[Given data]
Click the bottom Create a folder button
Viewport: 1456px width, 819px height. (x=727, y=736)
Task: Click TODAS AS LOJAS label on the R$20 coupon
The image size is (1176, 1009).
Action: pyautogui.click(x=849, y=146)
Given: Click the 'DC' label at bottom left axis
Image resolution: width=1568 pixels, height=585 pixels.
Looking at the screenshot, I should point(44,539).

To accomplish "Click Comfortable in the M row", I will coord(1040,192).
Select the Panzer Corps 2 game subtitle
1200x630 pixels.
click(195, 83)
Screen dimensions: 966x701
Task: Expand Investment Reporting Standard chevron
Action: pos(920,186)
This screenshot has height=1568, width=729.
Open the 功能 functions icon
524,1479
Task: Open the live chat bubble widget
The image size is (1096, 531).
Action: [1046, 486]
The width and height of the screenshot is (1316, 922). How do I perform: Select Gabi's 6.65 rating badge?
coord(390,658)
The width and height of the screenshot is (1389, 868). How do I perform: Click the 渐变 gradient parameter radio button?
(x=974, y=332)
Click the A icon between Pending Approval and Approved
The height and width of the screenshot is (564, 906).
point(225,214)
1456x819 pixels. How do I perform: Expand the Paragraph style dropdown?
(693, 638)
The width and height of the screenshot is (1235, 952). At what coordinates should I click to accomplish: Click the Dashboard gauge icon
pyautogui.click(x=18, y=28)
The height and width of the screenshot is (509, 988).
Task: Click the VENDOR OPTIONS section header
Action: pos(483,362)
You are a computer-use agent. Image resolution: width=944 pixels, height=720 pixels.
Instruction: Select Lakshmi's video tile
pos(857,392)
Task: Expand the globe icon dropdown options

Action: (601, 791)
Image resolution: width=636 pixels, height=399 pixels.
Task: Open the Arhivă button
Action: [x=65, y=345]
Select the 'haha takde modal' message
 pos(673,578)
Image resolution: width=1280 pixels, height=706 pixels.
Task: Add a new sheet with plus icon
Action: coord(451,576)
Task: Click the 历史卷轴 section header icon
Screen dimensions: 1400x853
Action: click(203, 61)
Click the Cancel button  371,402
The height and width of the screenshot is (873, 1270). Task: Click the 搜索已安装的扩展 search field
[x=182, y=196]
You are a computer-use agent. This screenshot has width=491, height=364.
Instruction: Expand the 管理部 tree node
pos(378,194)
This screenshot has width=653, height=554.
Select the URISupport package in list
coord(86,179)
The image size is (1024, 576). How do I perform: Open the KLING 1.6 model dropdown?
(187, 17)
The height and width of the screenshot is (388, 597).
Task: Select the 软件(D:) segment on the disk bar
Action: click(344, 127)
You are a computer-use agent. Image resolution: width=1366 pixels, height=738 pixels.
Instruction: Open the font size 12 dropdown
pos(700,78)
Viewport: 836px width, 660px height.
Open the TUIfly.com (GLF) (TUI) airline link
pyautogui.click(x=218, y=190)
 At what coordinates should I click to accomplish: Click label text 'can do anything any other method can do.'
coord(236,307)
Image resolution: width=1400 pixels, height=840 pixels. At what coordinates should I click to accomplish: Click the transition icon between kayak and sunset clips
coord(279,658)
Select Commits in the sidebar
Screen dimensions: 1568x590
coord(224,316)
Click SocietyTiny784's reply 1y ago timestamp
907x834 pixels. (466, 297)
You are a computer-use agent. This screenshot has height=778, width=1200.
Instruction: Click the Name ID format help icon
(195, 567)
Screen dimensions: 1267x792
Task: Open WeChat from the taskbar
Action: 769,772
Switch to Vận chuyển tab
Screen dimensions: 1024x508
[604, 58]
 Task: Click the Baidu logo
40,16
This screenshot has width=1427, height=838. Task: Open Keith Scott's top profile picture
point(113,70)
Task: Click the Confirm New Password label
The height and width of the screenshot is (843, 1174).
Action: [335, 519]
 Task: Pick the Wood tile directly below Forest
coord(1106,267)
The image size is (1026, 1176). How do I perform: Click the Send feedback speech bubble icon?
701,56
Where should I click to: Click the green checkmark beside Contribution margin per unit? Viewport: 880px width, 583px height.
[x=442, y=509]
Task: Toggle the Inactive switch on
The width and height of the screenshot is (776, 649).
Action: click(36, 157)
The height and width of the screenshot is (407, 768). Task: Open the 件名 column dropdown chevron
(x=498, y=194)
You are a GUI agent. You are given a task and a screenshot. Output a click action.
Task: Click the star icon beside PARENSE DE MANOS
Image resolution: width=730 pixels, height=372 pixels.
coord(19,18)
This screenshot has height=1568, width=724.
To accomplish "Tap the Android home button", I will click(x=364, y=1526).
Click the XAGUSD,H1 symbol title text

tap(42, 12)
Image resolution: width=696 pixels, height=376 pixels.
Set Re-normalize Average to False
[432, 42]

[Work instructions] Find all the lines with "computer" in the data and copy them.

[Reply]
You are a computer-use agent. Image resolution: width=944 pixels, height=720 pixels.
You are a computer-use agent. This screenshot has width=491, height=364.
You are a computer-use agent. Image resolution: width=1366 pixels, height=738 pixels.
You are a computer-use agent. This screenshot has height=778, width=1200.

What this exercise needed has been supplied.